Au début, il chercha la
vengeance, et finit par la trouver. Mais aucun réconfort ne devait venir
de cette dernière. C'est alors que les mots de sa défunte compagne
refirent surface, et que Persée sut ce qu'il avait à faire.
Il s'y attela aussitôt et du mieux qu'il put.

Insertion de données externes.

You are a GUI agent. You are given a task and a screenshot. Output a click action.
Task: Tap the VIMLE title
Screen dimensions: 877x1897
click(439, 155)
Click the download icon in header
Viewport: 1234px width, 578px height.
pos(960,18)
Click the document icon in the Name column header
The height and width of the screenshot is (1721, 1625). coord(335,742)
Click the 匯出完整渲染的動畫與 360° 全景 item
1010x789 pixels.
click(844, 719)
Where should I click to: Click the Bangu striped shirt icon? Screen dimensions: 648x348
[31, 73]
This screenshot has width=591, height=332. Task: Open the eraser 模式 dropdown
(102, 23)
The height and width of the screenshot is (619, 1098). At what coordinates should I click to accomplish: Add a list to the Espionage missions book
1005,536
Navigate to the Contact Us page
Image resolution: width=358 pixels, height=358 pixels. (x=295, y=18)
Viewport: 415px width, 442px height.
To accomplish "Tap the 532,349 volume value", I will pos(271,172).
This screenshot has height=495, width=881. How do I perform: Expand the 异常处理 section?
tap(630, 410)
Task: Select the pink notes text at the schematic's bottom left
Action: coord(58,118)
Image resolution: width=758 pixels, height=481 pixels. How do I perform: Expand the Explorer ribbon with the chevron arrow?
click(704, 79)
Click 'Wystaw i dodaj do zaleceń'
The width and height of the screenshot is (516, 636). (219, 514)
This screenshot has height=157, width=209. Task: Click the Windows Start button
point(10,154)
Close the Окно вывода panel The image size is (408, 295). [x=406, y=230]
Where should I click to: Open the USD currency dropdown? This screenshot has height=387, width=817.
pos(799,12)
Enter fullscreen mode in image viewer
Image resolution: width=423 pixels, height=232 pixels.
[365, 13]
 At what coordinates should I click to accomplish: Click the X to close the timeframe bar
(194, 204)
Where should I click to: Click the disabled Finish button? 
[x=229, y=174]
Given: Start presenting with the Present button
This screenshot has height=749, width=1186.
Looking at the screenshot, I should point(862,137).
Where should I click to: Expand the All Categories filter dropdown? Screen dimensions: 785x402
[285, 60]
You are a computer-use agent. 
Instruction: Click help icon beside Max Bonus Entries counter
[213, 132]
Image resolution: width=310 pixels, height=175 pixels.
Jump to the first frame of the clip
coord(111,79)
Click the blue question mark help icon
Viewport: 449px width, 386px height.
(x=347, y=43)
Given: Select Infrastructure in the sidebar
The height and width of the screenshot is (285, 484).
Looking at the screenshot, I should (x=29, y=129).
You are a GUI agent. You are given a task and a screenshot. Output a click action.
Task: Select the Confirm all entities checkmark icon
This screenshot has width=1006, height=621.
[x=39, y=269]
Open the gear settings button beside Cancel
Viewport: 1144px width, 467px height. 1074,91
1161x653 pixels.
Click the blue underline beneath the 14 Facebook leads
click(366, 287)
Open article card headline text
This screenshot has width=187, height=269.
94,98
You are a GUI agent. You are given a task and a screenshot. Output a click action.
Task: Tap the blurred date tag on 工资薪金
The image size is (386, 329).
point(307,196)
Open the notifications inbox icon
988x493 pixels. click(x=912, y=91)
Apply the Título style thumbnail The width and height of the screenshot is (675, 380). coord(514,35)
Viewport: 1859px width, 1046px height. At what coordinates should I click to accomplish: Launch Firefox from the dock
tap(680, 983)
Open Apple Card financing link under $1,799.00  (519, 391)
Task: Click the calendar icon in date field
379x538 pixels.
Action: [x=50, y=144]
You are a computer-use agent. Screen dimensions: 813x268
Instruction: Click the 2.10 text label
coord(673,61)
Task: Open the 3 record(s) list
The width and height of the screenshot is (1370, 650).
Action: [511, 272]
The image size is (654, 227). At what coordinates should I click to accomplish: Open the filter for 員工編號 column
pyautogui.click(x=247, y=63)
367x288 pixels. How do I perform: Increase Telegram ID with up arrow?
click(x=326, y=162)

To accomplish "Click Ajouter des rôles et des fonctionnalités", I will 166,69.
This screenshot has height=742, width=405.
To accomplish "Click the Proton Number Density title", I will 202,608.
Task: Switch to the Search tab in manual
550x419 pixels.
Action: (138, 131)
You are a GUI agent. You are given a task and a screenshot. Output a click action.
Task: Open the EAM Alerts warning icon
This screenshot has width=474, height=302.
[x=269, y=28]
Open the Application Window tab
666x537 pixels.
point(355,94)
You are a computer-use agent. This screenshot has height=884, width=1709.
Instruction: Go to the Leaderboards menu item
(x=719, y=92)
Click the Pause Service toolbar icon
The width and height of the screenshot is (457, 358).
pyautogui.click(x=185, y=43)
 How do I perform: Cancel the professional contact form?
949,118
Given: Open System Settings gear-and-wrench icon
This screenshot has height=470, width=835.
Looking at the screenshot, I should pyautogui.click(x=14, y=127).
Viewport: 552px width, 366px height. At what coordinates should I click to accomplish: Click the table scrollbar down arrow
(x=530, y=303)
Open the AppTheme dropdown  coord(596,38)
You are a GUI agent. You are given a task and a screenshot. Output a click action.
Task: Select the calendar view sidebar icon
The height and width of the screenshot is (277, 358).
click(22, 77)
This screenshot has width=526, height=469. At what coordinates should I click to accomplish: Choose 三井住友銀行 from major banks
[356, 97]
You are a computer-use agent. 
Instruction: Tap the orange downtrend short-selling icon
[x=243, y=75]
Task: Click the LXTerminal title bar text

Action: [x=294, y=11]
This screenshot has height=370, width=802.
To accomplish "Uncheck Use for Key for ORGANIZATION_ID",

Bien des années plus tard, à l'endroit précis où se tenait la grotte d'Andromède se dressait maintenant une ville.
Une
ville dans laquelle aucune ruelle n'était assez étroite pour dissimuler
la peur, où aucune ombre n'était suffisamment épaisse pour cacher la
mort.
C'était une ville de droits et de devoirs, où chacun avait
sa place, et ceux qui ne la trouvaient pas étaient ceux qui n'en
voulaient pas. Ces derniers justifiaient la raison d'être des tribunaux
qui, sans passion, arrachaient le chiendent et triaient le bon grain de
l'ivraie.
Cette ville portait le nom de la compagne de celui qui l'avait fondée : Andromède.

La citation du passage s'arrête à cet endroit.